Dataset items

====================

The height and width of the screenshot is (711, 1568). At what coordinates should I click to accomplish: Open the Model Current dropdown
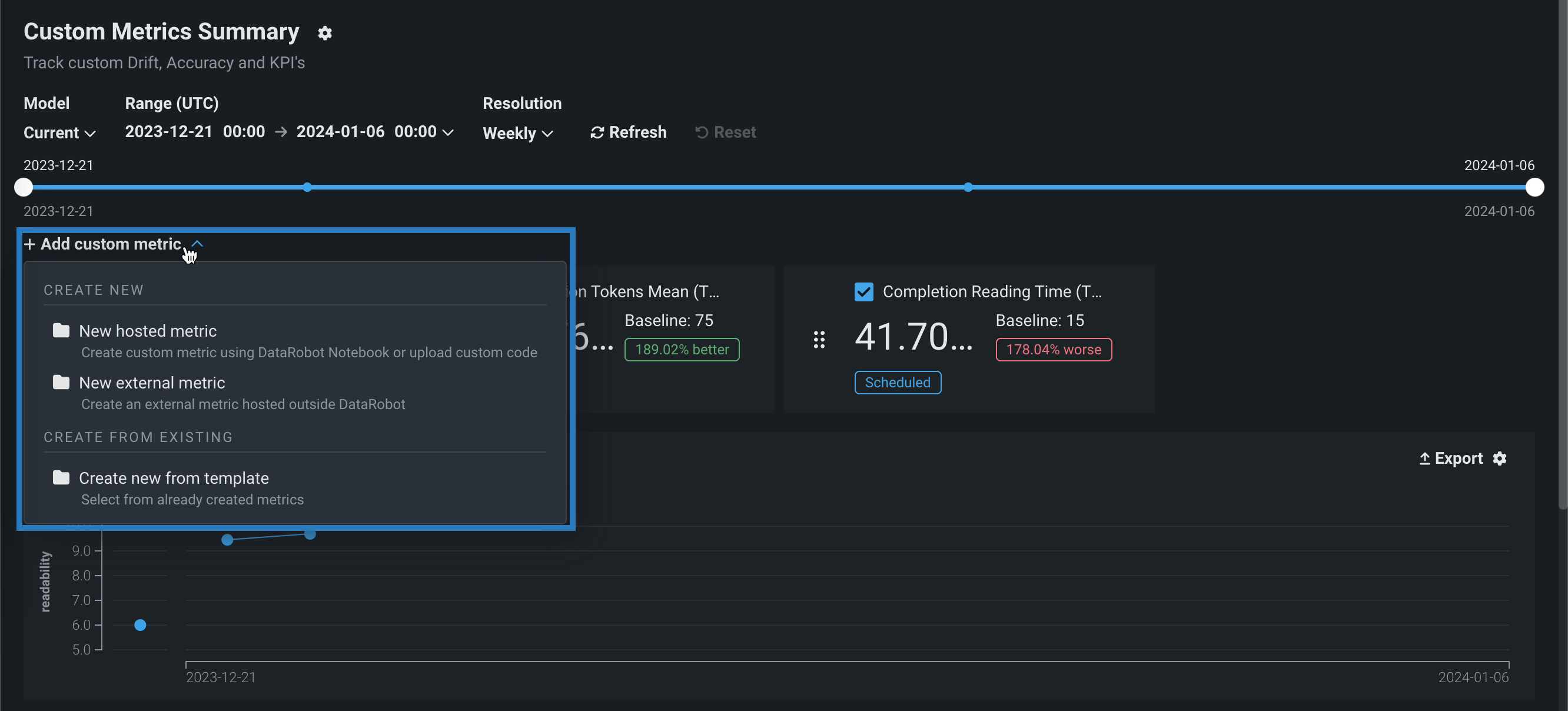(x=59, y=132)
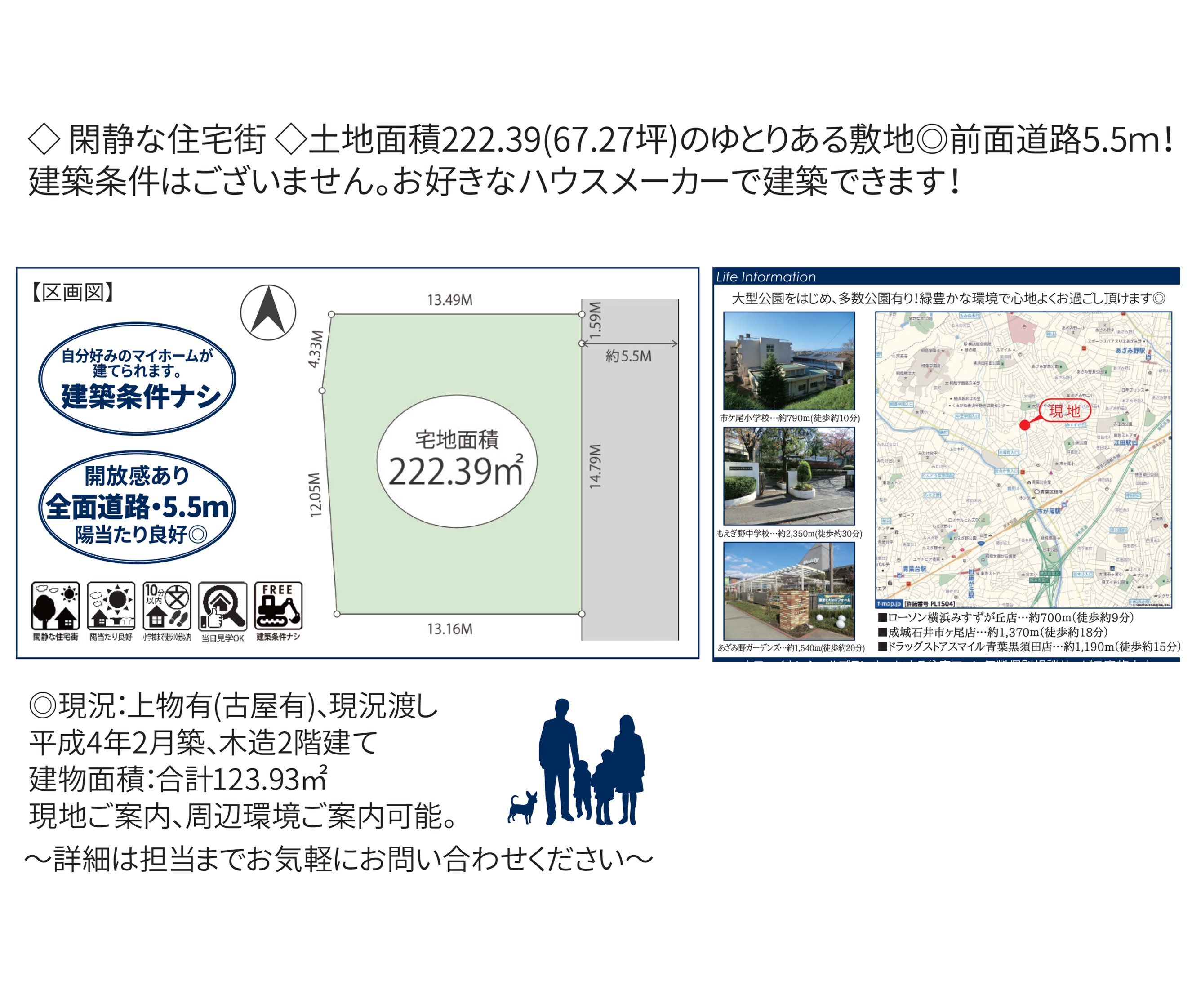Screen dimensions: 1192x1008
Task: Click the 【区画図】 heading label
Action: pyautogui.click(x=72, y=293)
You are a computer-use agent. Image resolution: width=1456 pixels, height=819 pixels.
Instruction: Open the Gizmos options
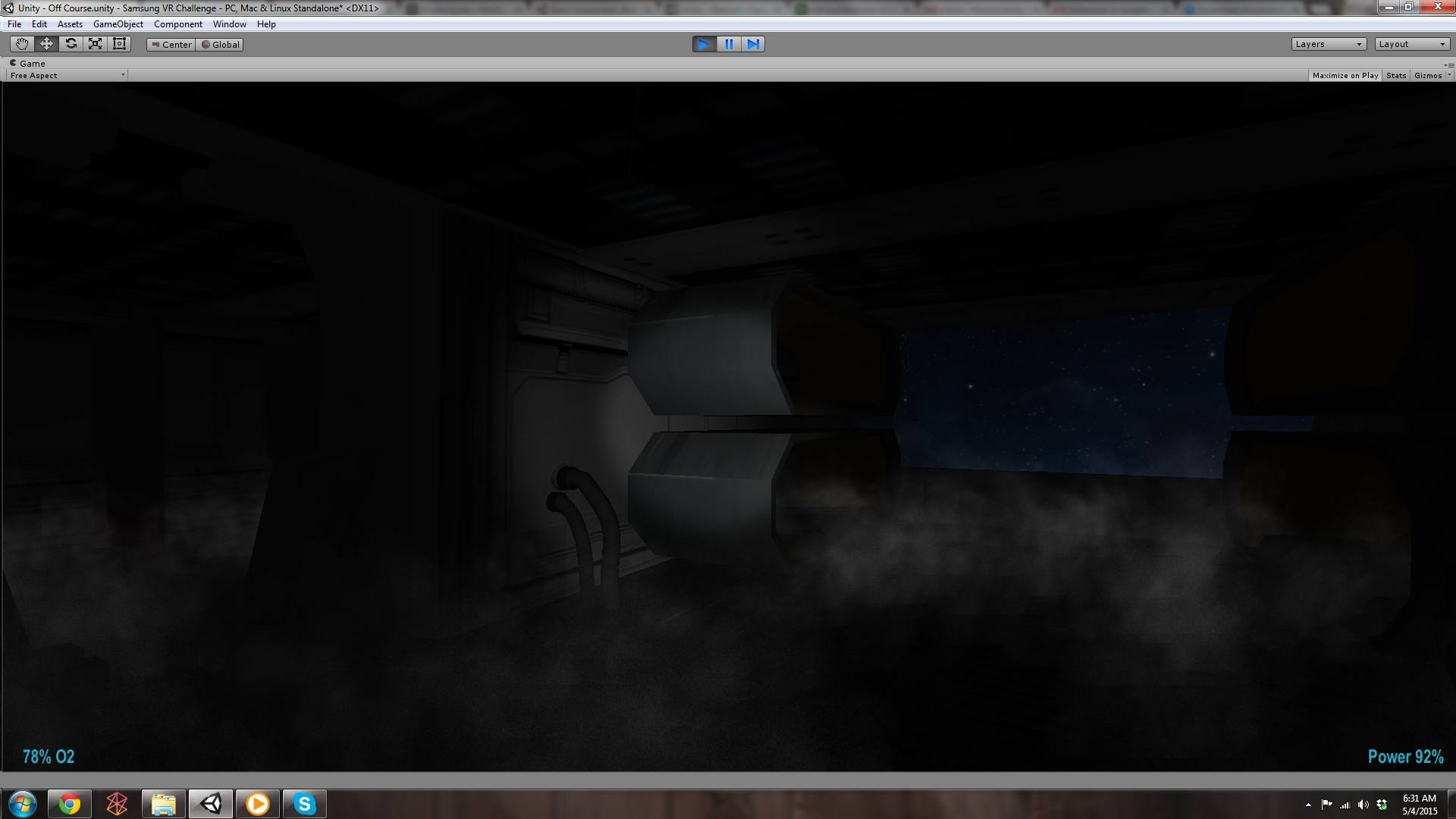tap(1431, 75)
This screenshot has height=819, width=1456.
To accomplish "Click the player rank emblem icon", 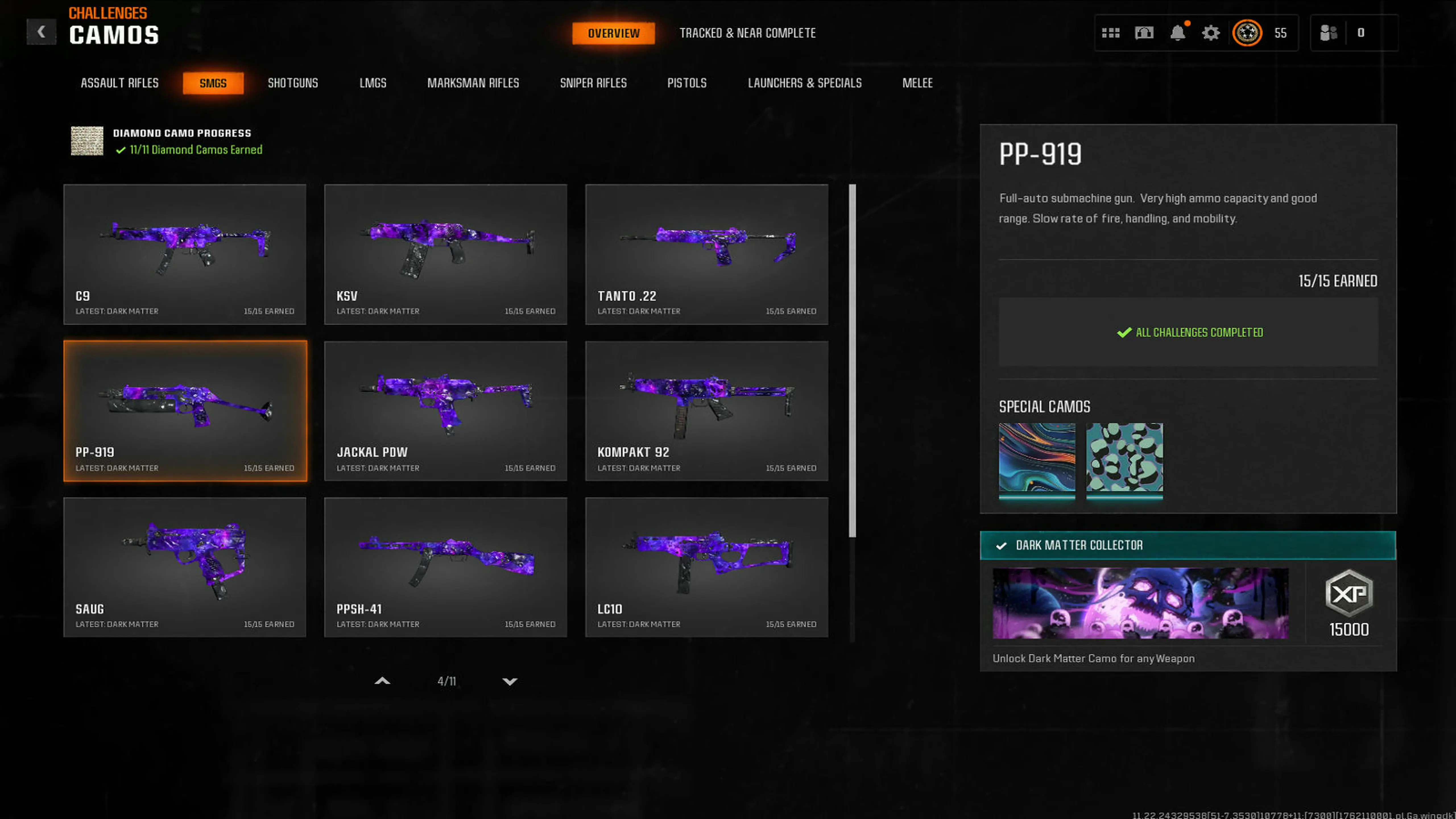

====================

▸ **What needs to be done**
Each line above should be set down exactly as written, with pictures excluded.

▸ **Solution for this exercise**
The height and width of the screenshot is (711, 1568). At what coordinates should I click to accomplish: Open the Model Current dropdown
(x=59, y=132)
Screen dimensions: 1192x1008
Task: Click the 【区画図】 heading label
Action: pyautogui.click(x=72, y=293)
You are a computer-use agent. Image resolution: width=1456 pixels, height=819 pixels.
Instruction: Open the Gizmos options
tap(1431, 75)
This screenshot has height=819, width=1456.
To accomplish "Click the player rank emblem icon", 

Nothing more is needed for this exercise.